Ce texte nous décrit en très peu de mots les débuts de l’Église ; celle-ci se construit, se développe, sous l'impulsion de l’Esprit-Saint, avec la participation active des croyants dans l’annonce de la Parole de Dieu. Elle s'organise donc et elle voit le nombre des disciples augmenter jour après jour.

On voit apparaître ici pour la première fois cette fonction de « chargé du service des tables » à Jérusalem, ordonnés pour le service de leurs frères [fonction qui évoluera au fur eet à mesure vers celle du diacre (1)]. Choisis par et parmi les chrétiens, et après l'imposition des mains par l'un des apôtres, ces hommes sont appelés à s'occuper des plus démunis de la communauté.
Les circonstances qui ont concouru à l’institution de cette nouvelle fonction « d’aides gestionnaires » sont d’ailleurs pour le moins étonnantes: il s’agit bien d’un problème de discrimination, de racisme.

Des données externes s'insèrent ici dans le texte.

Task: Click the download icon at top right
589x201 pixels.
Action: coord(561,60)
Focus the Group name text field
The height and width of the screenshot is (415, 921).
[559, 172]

En effet , les veuves de langue grecque étaient plus négligées que celles des Hébreux. Voilà les apôtres confrontés à une double équation à résoudre : comment rester unis alors que le nombre de convertis augmente sans cesse ? Et comment s’organiser dans la gestion (nécessaire et source de tensions sociales) des biens et besoins matériels et la sauvegarde de la mission fondamentale d’annonce de la Parole de Dieu ?

Le problème de la gestion des biens matériels confiée à sept (2) frères appréciés de tous pour leur honnêteté et leur sagesse [Étienne (devenu St Étienne), le premier martyr de la Chrétienté ; Philippe ; Prochore ; Nicanor ; Timon ; Parménas et Nicolas] en révèle un autre qui est celui du choc des langues, et donc des cultures qui les nourrissent. Très tôt, nous voyons que dans cette Eglise dite « primitive », la question de l’universalité du message de Jésus Christ est confrontée aux réalités culturelles et politiques de ceux à qui il est annoncé et que les apôtres exhortent à la propager à leur tour. L’Esprit Saint conduit à la compréhension, au dia-logue des personnes, des communautés et des peuples dans le respect de leurs identités : il ne génère pas un nouveau « Babel ».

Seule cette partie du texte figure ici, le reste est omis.